Explanation: (A) The account makes recognition of the target the test of parody, and surveys show almost no reader can identify this model, so by that standard the piece may not function as parody. The hedge fits a survey result. (D) reverses the standard: an unrecognized target means the work fails the test, not passes it. (C) says the piece must fail to amuse, but the account allows such imitation to amuse even when it is not parody. (B) judges the model's merit, which the passage never raises.
Text
Parish registers from a market town record a sharp spike in burials in a single year. A historian observes that in that same year the town reopened an old well that had earlier been sealed off, and that the recorded deaths cluster among households on the streets nearest that well. Registers from neighboring parishes, drawing their water elsewhere, show no unusual rise for the year. With the deaths concentrated by location and the neighbors unaffected, the records suggest that the burial spike ______
Question 5. Which choice most logically completes the text?
-
A) is plausibly connected to the town's reopening of the old well that year. ✓
-
B) must have affected every parish across the whole region more or less equally that same year.
-
C) was most likely caused by a famine that struck the entire market town at once.
-
D) had in fact already begun to climb well before the old well was ever reopened.

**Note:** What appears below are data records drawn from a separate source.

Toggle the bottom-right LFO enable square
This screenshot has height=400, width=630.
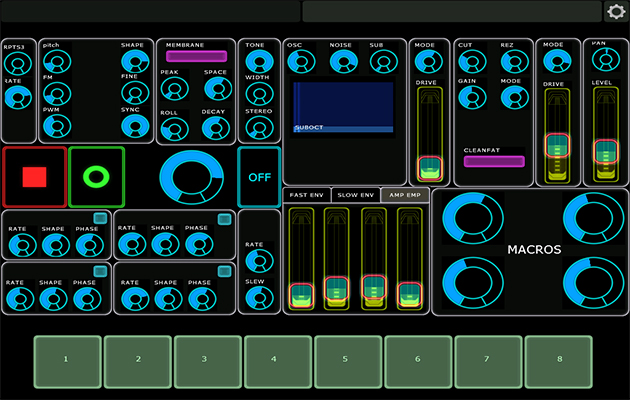[212, 271]
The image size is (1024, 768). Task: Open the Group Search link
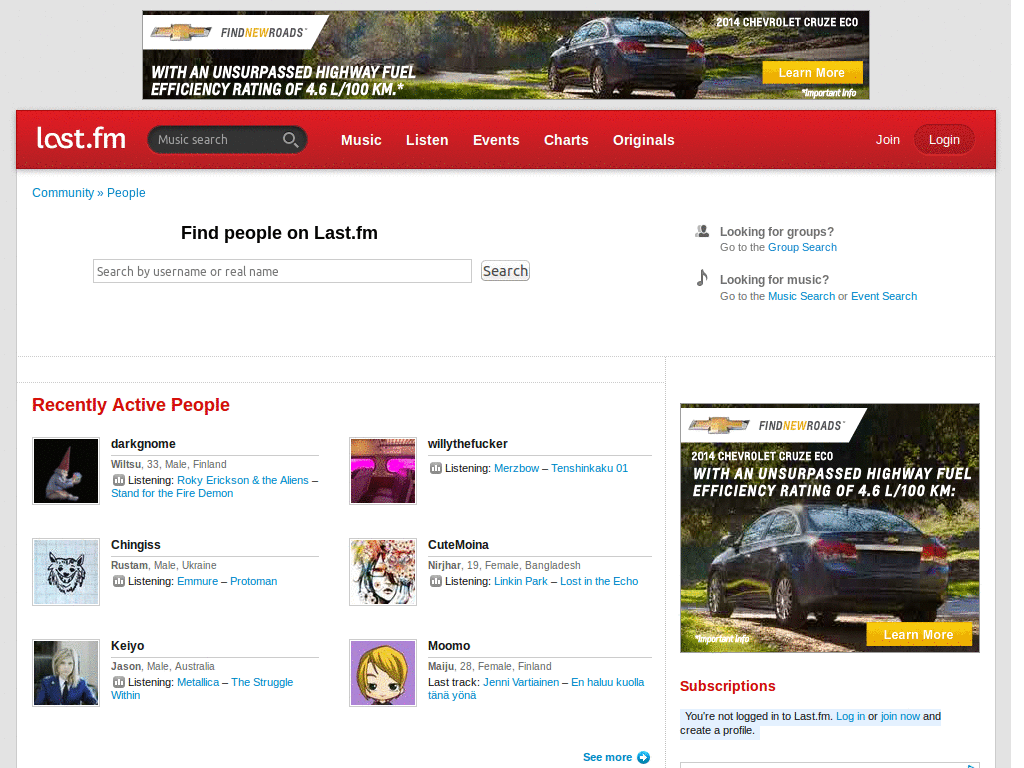802,247
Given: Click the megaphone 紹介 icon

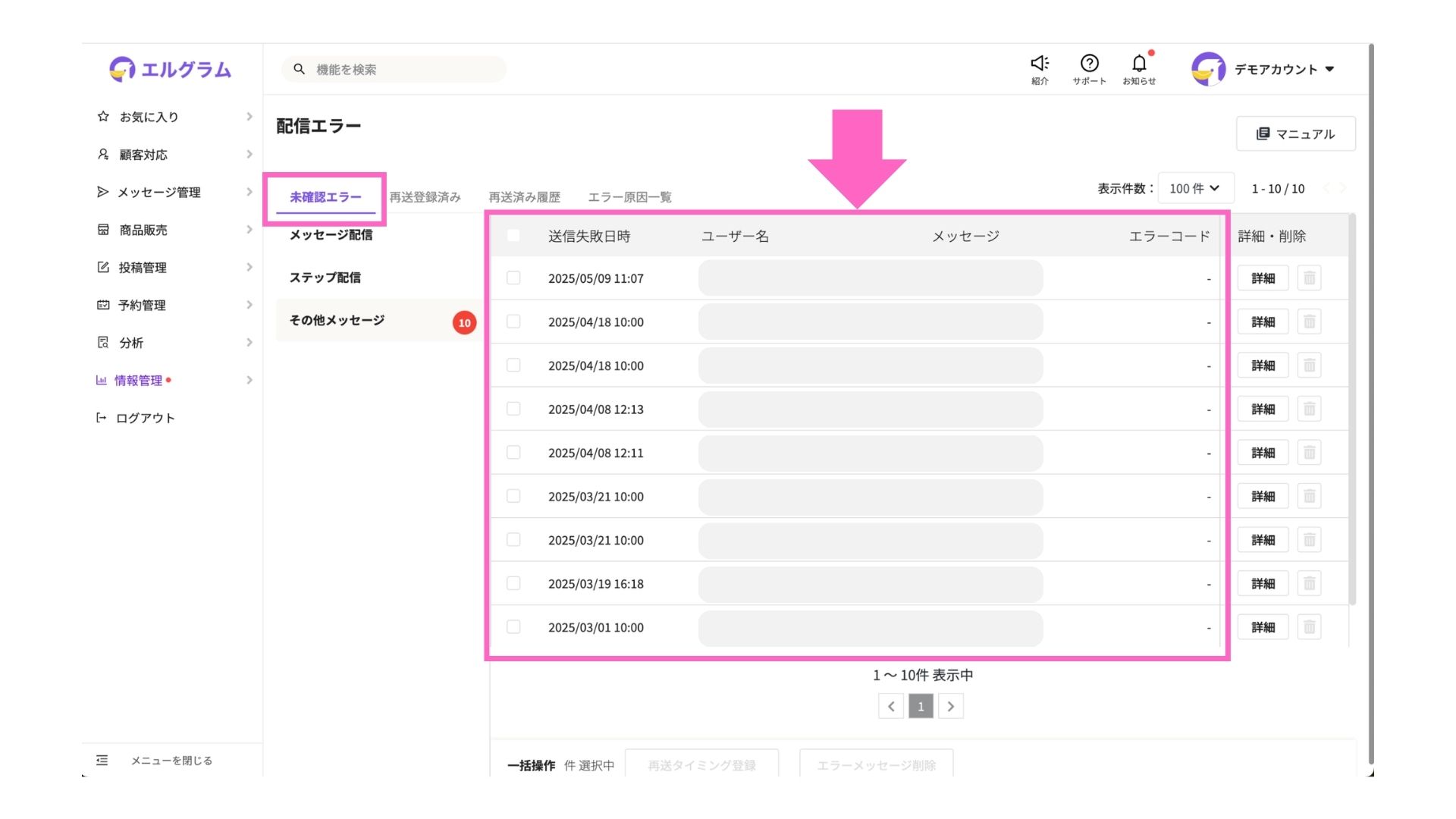Looking at the screenshot, I should coord(1039,64).
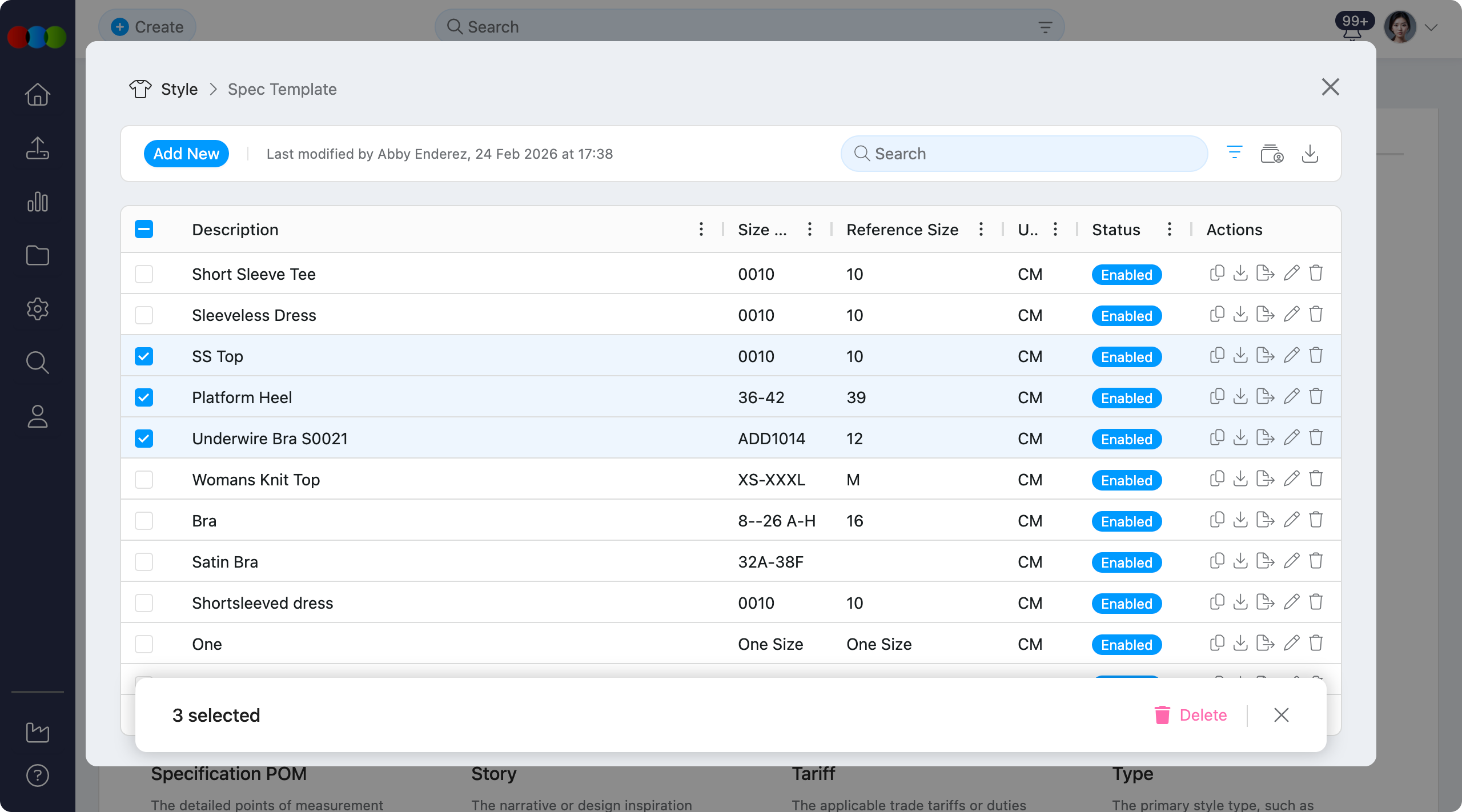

Explanation: (A) The extra deaths cluster among households nearest the reopened well, neighboring parishes on other water saw no rise, and the spike falls in the year of the reopening, so the well is a plausible link. The hedge suits an inference from clustering. (B) claims a region-wide effect, but the neighbors show no unusual increase. (C) blames a town-wide famine the passage never mentions, which would not explain the clustering. (D) places the rise before the reopening, yet the registers locate the spike in the reopening year itself.